This exercise requires an exact output of the listing, images omitted.

START SOURCE MATERIAL

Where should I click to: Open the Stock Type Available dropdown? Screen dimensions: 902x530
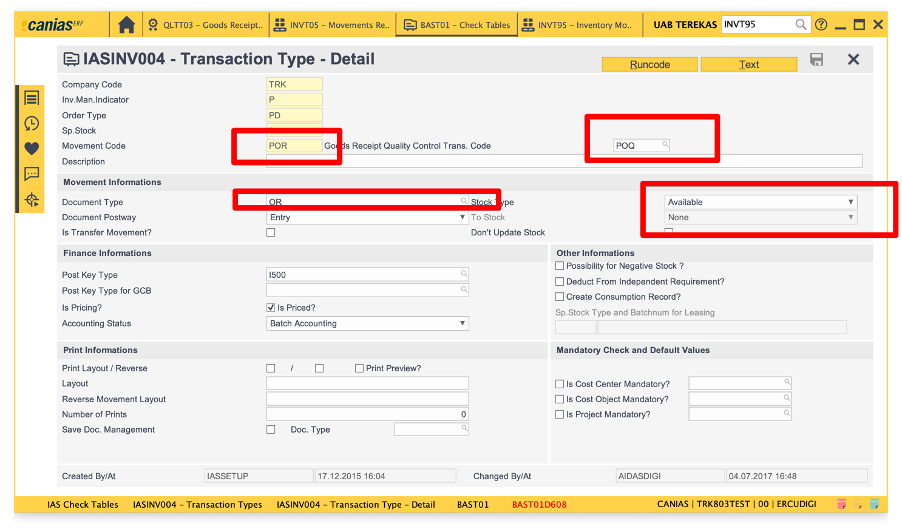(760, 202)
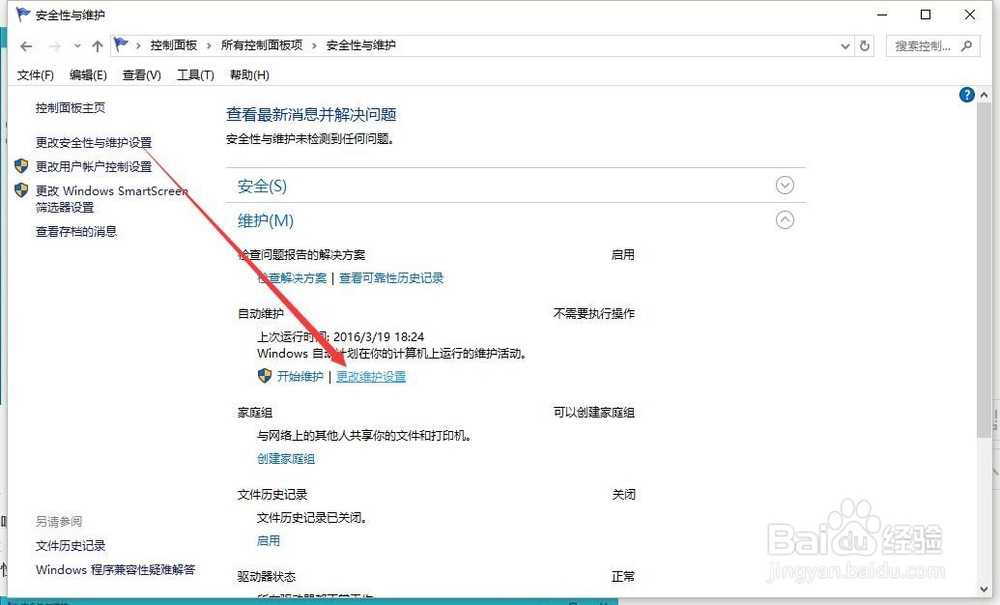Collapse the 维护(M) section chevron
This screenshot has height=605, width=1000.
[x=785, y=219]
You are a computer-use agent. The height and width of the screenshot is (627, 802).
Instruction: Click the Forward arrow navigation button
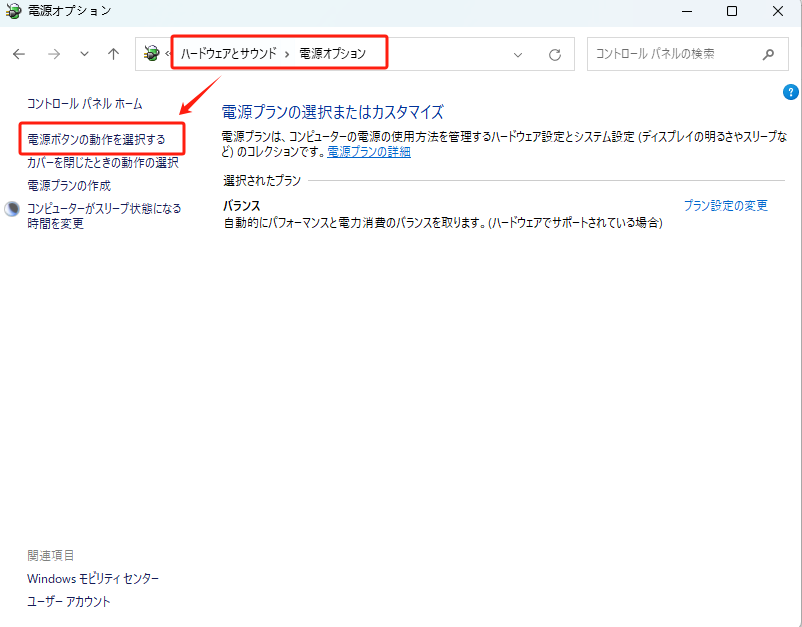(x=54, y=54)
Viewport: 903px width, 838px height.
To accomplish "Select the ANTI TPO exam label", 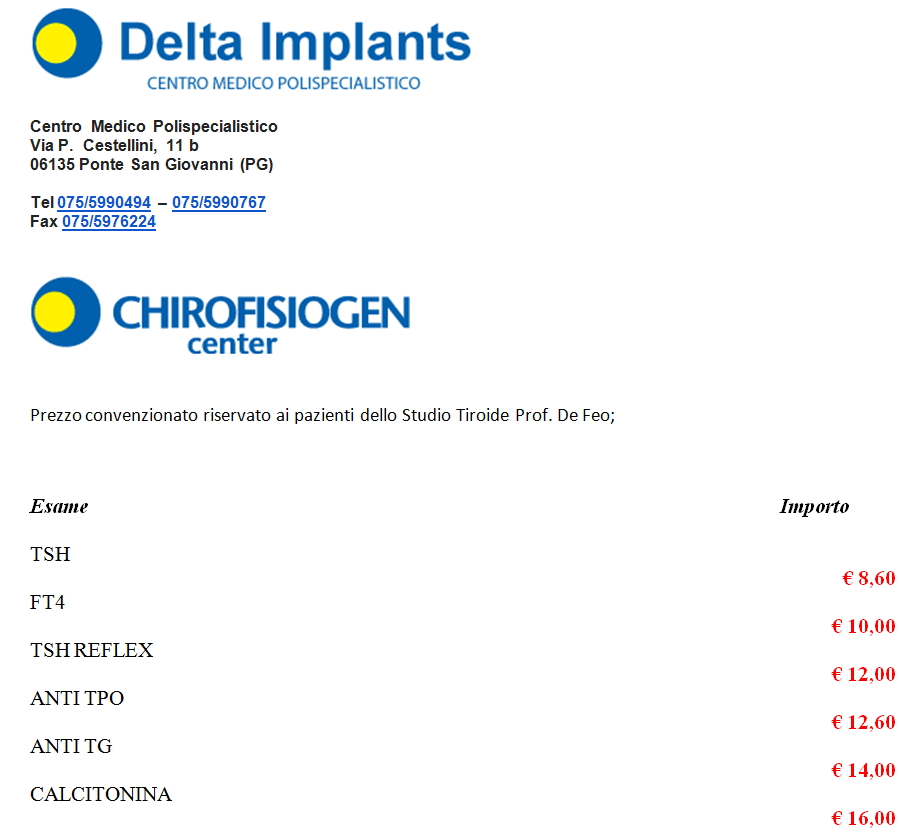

END SOURCE MATERIAL

### RESULT:
Where should I click to: Open the Stock Type Available dropdown? Screen dimensions: 902x530
(760, 202)
Collapse the 维护(M) section chevron
This screenshot has height=605, width=1000.
[x=785, y=219]
You are a computer-use agent. The height and width of the screenshot is (627, 802).
Instruction: Click the Forward arrow navigation button
(x=54, y=54)
Viewport: 903px width, 838px height.
To accomplish "Select the ANTI TPO exam label", 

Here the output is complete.